Viernes, 25 de enero de 2008 | Hoy
LA VENTA EN LOS OJOS
Por Luciana Peker
Depilarse es ingrato. Definitivamente, la depilación definitiva ni siquiera es un tirón y cuenta nueva. Es una inversión digna de alguien que tiene plata para tirarse de los pelos. En cambio, depilarse con el derramamiento de cera española, negra o a la miel es estirarse en una camilla para que te estiren, para que te doblen, te den vuelta, te abran las piernas y te embadurnen de la margarita que no se deshoja, que hace arder, gritar y cachetear el cuerpo que siempre quema, aunque te pregunten “¿está bien de temperatura?” Pero no hay respuesta posible. Es una de las crueldades más injustificables de la modernidad. Y, a la vez, encarna una de las rebeldías con menos audaces dispuestas a cruzar el río de cruzarse de piernas con pelos a la vista. O al tacto. Las que no pueden tolerar arrollarse entre tirones, entregadas a mujeres que cultivan la sapiencia de sacar una media pierna de un tirón –peor es multiplicar el tirón en infinitos tironcitos–, las que no esbozan prestar su bozo a la caldera ardiente de la inquisición de las velludas son muy pocas. Menos, las que se atreven al estilo –mito, realidad, o pelos rubios– europeo.

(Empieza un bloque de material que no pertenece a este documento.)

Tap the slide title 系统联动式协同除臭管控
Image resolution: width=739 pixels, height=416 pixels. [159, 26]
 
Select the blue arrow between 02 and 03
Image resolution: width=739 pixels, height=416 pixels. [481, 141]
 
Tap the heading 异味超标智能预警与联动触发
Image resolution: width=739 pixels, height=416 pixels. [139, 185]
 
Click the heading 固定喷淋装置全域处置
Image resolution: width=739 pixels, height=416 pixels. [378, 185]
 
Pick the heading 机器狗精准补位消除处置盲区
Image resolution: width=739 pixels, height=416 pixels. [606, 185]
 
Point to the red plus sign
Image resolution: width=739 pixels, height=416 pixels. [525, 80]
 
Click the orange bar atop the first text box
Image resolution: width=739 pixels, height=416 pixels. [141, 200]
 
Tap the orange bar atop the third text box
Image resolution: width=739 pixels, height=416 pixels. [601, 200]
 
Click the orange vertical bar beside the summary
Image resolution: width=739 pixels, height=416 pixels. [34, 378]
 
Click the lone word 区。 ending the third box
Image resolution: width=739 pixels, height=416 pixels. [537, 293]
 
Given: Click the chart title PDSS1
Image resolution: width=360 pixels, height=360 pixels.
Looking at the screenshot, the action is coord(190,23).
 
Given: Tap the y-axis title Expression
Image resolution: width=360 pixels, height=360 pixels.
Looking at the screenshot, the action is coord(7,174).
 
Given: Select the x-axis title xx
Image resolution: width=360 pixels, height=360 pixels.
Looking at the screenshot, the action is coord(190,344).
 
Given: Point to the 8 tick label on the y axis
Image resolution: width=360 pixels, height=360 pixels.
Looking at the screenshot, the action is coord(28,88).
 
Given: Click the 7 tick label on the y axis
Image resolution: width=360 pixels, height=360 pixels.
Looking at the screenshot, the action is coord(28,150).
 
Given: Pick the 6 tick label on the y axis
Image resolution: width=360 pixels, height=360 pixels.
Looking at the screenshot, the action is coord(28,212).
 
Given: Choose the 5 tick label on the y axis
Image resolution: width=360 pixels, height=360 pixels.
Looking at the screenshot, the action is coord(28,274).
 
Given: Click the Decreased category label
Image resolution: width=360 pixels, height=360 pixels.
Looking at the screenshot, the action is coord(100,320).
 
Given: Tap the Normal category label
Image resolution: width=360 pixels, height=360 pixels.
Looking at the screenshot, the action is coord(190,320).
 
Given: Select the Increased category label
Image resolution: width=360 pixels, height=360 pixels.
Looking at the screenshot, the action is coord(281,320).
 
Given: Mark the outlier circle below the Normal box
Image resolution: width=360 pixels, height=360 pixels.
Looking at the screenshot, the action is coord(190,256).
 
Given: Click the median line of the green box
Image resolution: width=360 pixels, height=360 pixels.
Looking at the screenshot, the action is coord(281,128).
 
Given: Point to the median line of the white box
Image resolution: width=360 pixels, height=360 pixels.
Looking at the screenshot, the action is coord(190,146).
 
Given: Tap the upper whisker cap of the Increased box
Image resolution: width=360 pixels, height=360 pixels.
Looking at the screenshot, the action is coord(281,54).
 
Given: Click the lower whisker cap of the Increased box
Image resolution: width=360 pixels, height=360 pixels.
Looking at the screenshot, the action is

Por eso, ahora Gilette inventó la Gilette rosa –Gilette, pero de chicas– que tiene a Eugenia Tobal y a otras mujeres de distintas generaciones –del estilete mujer bonita de la tele– mostrando las piernas. Aunque la Gilette no navajea rosa, sino pelos que crecen cada vez más empinados y espinado. Incluso, al tacto varonil, más dispuesto –en general– a asustarse de una mujer con raíces. La otra opción es la epilady en sus diez versiones nuevas que, aunque prometan masajes amortiguadores, siguen siendo una aspiradora cochina que multiplica en tiempo y electricidad el pavor de ser –y pior parecer– peluda.
Sin embargo, es curioso que justo ahora que –parece– las mujeres estamos en pleno vuelo de librarnos de ataduras la depilación avanza devorando nuestros suaves vestidos de entrepiernas. Las revistas eróticas muestran que la moda es mostrar vulvas depiladas. Totalmente. Allá donde las hojas pueden mostrar fotos que muestren algo más que lo que muestran las revistas o los programas para toda la familia –tetas o culos– las fotos muestran –ahora– a mujeres deshojadas. Tal vez es por hacer más explícito lo explícito o porque se vea bien –sin los nubarrones negros del vello– eso que, todavía, se supone, casi como la mítica idea de triángulo, pertenece a la intimidad.. La vulva conserva un dote presuntamente personal y pudoroso. ¿Qué es exactamente desnudarlo? O, mejor dicho, tironearlo, desvellarlo, recortarlo. “Ahora sí van a notar tus cambios”, publicitó Philips, en alianza con la marca de ropa interior Selú, una nueva depiladora –promocionada con el poder de recortar los pelitos como un jardín de invierno– como ya hizo Gucci pautando una G allá donde se supone comienza el punto G del placer de las mujeres. ¿Qué es desnudarse hasta que te miren? ¿Es liberarse de los tapujos del propio cuerpo? ¿O desmontarse hasta que la publicidad encienda la idea de que la seducción se consigue a tirones, aun ahí, a donde en los ‘60 el placer revolucionó todo y hoy la publicidad también llega con su sello? ¿A innovar o a seriar la puerta del goce?